--- INSTRUÇÃO 1 ---
Reproduza fielmente, do excerto sobre a Flor da Moda, tudo desde "Temos que recuar" até "conquistar novos clientes.".
----- EXCERTO SELECIONADO -----
A marca permitiu à empresa, que direta e indiretamente emprega cerca de 800 pessoas, ganhar know-how para servir os cerca de 30 clientes em private label que constituem metade da produção da Flor da Moda, ao mesmo tempo que a estrutura industrial confere flexibilidade para responder às necessidades da consumidora final da Ana Sousa.
Uma relação simbiótica que tem alavancado o crescimento, como explica o administrador Nuno Sousa, que revela a existência de projetos para uma reformulação da empresa e da marca e avança com o conceito de partilha como o elemento-chave para o futuro da indústria em Portugal.
A Flor da Moda começa com private label e, nos anos 90, quando poucos apostam ainda na marca própria, lança uma marca de moda. Como nasce a Ana Sousa?
Temos que recuar às raízes desta empresa. Quando a Ana Sousa e o João Sousa fundaram esta empresa, sendo ela designer, já lhe estava no sangue criar e desenvolver peças. O João Sousa, como filho de alfaiate, também lhe estava no sangue saber confecionar. Portanto, quando constituem a empresa, juntamente com a minha avó, este ADN já estava presente. A própria empresa, desde que foi fundada em 1981, teve sempre criações próprias. Em 1992 decidimos dar um novo impulso e lançou-se a marca Ana Sousa, com outras características também para sair um bocadinho do paradigma que tínhamos até então. Havia a necessidade de conquistar novos clientes.
-----
--- INSTRUÇÃO 2 ---
Na listagem, reescreva tudo desde a linha que contém "Viewport: 827px width, 577px height." até ao fim, trocando "toolbar" por "ribbon" e mantendo o resto inalterado.
----- LISTAGEM DA TAREFA -----
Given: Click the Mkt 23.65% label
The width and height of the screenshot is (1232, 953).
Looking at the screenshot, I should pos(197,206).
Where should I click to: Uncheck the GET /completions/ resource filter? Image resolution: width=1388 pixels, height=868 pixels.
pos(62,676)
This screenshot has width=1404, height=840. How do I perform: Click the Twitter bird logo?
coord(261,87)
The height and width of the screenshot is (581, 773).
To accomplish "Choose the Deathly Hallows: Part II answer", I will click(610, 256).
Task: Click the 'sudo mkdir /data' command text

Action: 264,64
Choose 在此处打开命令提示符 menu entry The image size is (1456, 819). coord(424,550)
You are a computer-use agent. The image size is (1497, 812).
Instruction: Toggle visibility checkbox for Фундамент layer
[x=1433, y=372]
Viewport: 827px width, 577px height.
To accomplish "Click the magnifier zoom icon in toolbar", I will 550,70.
-----
--- RESPOSTA ESPERADA 1 ---
Temos que recuar às raízes desta empresa. Quando a Ana Sousa e o João Sousa fundaram esta empresa, sendo ela designer, já lhe estava no sangue criar e desenvolver peças. O João Sousa, como filho de alfaiate, também lhe estava no sangue saber confecionar. Portanto, quando constituem a empresa, juntamente com a minha avó, este ADN já estava presente. A própria empresa, desde que foi fundada em 1981, teve sempre criações próprias. Em 1992 decidimos dar um novo impulso e lançou-se a marca Ana Sousa, com outras características também para sair um bocadinho do paradigma que tínhamos até então. Havia a necessidade de conquistar novos clientes.

--- RESPOSTA ESPERADA 2 ---
Viewport: 827px width, 577px height.
To accomplish "Click the magnifier zoom icon in ribbon", I will 550,70.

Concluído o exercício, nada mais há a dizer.